Шли мы очень долго и в конце концов дотащились до александравасского поместья. Отсюда в Германию недавно проложили узкоколейку. Посмотрев на рельсы, на дымящий паровоз и длинную вереницу красных вагонов, мама вздохнула:
– Сколько народу эти бессовестные в землю уложили, когда дорогу строили, сказать страшно!.. Говорят, голодом морили… пленные как мухи мерли… Да не одни пленные. И наших мужиков по деревням хватали, на работу гнали… А работали, говорят, днем и ночью, только бы побыстрей…
Все поле у полотна было уложено снарядами. Солдаты грузили их в телеги и по большаку везли в сторону Любаваса и Калварии. В вагоны и на платформы подгоняемые немцами люди грузили тяжелые мешки.
– Наше добро в Германию везут, гады… А нам хоть с голоду помирай – им до того дела нет…
По дороге из Айстишкяй солдаты гнали трех коров – наверное, их только что отобрали. Положив наклонно доски, привязав к рогам веревки, они затащили коров на платформу, со всех сторон обитую досками, чтоб коровы не сбежали.
– Безбожники, – вздохнула мама. – Как воры. Может, малые дети без молока остались… Только чтоб у них утроба была полная…
Я все больше и больше ненавидел немцев.
До Граяускай мы добрались уже под вечер.
По дороге мы видели много сгоревших хуторов. Там уже прошла война. На месте домов торчали печи и еще не обрушившиеся трубы, глинобитные стены хлевов, валялись бутовые камни. Вокруг руин торчали мрачные, опаленные огнем деревья. А людей не видать – сбежали, если кто и остался, то жил в землянках. Кого бы мы ни встречали, народ все был унылый, убогий, оборванный и грязный. Мимо нас по дороге в обе стороны громыхали повозки с немецкими солдатами, изредка виднелись куда-то спешащие верховые. Очень редко встречались люди в поле. Лишь у озера Дотамай два старичка косили рожь.

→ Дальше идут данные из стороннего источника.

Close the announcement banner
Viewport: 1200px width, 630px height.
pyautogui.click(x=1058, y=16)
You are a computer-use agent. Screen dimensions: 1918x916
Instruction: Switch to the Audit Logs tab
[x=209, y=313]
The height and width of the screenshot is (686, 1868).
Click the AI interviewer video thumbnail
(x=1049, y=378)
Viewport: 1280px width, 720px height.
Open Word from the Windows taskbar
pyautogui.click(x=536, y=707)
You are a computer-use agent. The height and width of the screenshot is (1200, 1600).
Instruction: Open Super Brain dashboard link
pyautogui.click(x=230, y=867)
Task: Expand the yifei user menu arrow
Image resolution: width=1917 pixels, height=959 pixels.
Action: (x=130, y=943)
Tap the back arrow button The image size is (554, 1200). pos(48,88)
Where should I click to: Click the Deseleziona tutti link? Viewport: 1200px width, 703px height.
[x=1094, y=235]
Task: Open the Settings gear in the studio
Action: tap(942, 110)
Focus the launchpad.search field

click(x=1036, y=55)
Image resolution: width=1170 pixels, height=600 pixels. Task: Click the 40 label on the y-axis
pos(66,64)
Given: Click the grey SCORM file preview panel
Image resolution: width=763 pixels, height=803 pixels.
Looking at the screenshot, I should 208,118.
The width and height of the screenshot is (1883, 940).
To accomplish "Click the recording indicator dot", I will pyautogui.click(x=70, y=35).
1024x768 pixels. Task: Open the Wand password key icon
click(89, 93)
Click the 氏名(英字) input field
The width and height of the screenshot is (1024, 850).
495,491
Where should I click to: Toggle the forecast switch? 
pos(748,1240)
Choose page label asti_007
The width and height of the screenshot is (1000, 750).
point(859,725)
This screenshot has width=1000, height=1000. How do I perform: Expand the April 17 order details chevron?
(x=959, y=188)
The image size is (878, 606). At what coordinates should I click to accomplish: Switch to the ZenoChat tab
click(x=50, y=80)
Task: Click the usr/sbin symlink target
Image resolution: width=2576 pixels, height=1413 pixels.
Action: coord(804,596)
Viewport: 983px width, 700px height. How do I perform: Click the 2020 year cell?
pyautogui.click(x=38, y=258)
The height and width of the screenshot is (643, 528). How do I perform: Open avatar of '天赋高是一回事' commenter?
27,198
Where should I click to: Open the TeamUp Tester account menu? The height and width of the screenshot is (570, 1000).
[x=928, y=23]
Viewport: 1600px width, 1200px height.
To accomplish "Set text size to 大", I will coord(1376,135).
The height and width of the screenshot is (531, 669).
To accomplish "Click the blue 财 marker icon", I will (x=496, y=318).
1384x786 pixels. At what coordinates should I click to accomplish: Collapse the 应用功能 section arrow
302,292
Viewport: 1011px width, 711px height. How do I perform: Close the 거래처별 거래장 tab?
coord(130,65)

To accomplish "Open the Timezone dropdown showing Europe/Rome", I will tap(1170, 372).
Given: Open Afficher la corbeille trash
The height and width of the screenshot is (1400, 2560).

У Жукайтисов я бывал еще до войны. Мне нравился этот дом, как аистово гнездо, со всех сторон укрытый высокими могучими деревьями. Нравился и сад, полный старых яблонь и груш, и боровые, старинные ульи, за которыми ухаживал и подрезал соты старик Жукайтис. Это был человек старинной закваски – рослый, крупный, силы необычайной, но и ласковый, добрый. Однажды он приехал к нам, и я, здороваясь с ним во дворе, забыл, как надо целовать ему руку – ладонь или тыльную сторону. Он взял мою маленькую ручонку в огромную, с лукошко, лапу, и я поцеловал, кажется, кончики пальцев, но он не обратил на это внимания и, улыбаясь, сказал:
– Ого, ну и вырос же ты! Больше всех мужиков! Скоро до потолка дорастешь.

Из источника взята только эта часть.